И теперь этот отъявленный враг социализма и прогресса посчитал выгодным для себя и церкви принять в своих владениях русских партизан. Значит, прав секретарь комитета Римской провинции: в мире и впрямь происходят огромные перемены.
Партизаны — из уважения к вековым традициям страны — при входе в храм обнажили головы. Они оказались под сводом, уходящим в высоту на сорок пять метров. Мощные ряды колонн, позолота, мозаика…
Осмотоелись партизаны. Кое-кто покачал головой, другой поскреб себе затылок, а всеведущий Сережа Логунов зашептал:
— Собор Святого Петра считается восьмым чудом света и…
— А ты не знаешь, во сколько обошлось народу твое восьмое чудо? — сердито перебил его Ишутин.
— Тсс…
В глубине храма появился папа, сопровождаемый двумя кардиналами в огненно-красных мантиях. Пий XII оказался высоким, худощавым старцем с согбенной спиной и задранными кверху плечами. Нос сухой и острый, губы тонкие, бескровные. Острый, слегка выдающийся вперед подбородок, крутой квадратный лоб и тусклые глаза, прячущиеся за толстыми стеклами очков. Длинные, узловатые пальцы едва не достают до колен…

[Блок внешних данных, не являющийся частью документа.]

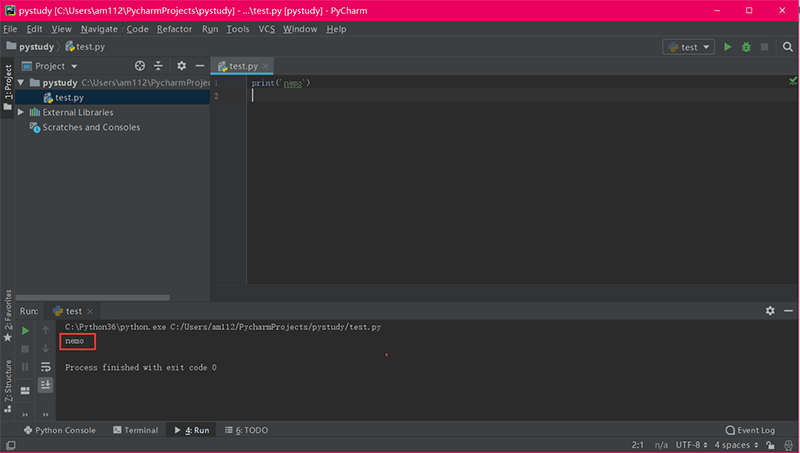Open the Event Log
This screenshot has width=800, height=453.
pyautogui.click(x=750, y=430)
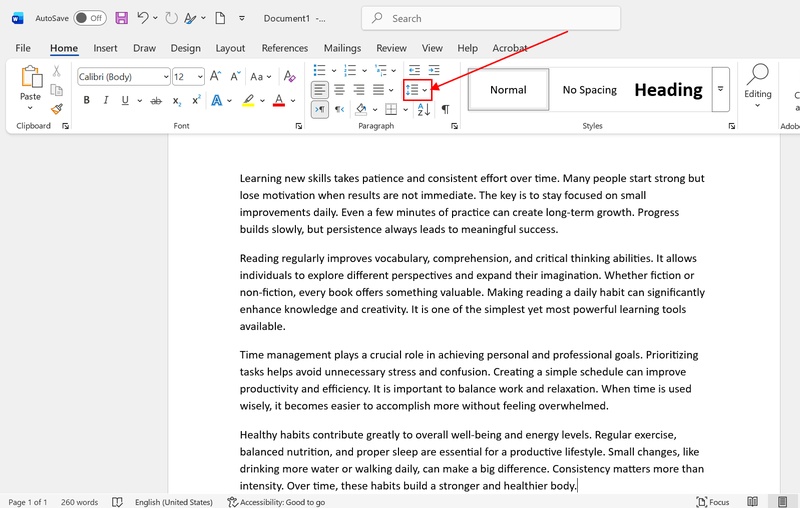Viewport: 800px width, 508px height.
Task: Click the Clear All Formatting icon
Action: 291,77
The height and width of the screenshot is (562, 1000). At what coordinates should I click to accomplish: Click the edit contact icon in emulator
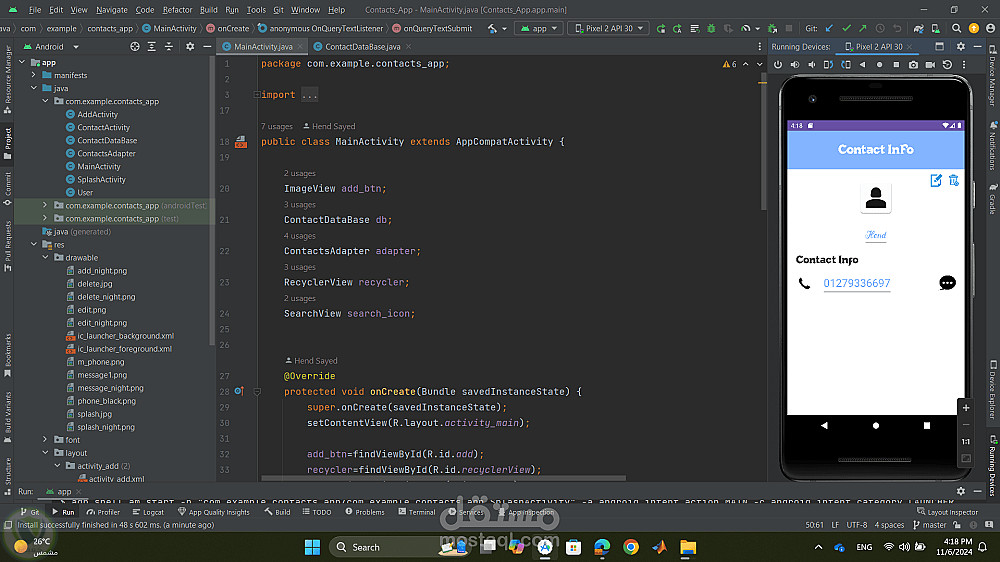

Когда между партизанами и папой осталось около пятнадцати шагов, тот опустился в раззолоченное, обитое пурпурным бархатом кресло. В это время из его подагрических, непослушных пальцев выскользнули четки. Один из кардиналов нагнулся и подал их папе.
Справившись с мгновенным замешательством, папа внимательно оглядел — с первого до последнего — молодых, загоревших на солнце парней. Всматриваясь в их задубевшую кожу, в потрескавшиеся руки, свидетельствовавшие о том, что эти люди зиму и лето, дни и ночи проводили под открытым небом, папа наконец заговорил. Голосом слабым, болезненным он спросил:
— Какими путями вы очутились в Италии?
Вперед вышли Колесников и Флейшин, который переводил вопросы и ответы.
— Не по собственному, конечно, желанию, ваше святейшество.
Щека у папы задергалась.
— А когда вы бежали из тюрьмы?
— Часть людей еще в октябре тысяча девятьсот сорок третьего года.
Пауза. Пий XII, что-то подсчитывая, морщит пепельно-синие губы.
— О, вот как!.. Но ведь тогда положение на фронтах — ни здесь, в Италии, ни в России — не было для вас благоприятным. На кого же вы рассчитывали, решившись на опасный для жизни вашей побег?
— В первую очередь на себя. И, конечно, на свободолюбивый итальянский народ, ваше святейшество.
По морщинистому лицу папы пробежала улыбка одобрения, но бесцветные глаза остались по-прежнему холодными. Он посмотрел на кардиналов и сказал:
— Выходит, что, отважившись на побег из тюрьмы, они заботились не о собственной жизни, а думали о борьбе с врагом и о победе. Браво, браво!.. — Затем Пий XII снова обратился к партизанам: — Русский народ — великий и героический народ. Браво! Я убежден, что русская армия скоро достигнет Берлина. А теперь скажите, что вы хотите дальше делать?
— Хотим скорее вернуться на родину и попасть на фронт.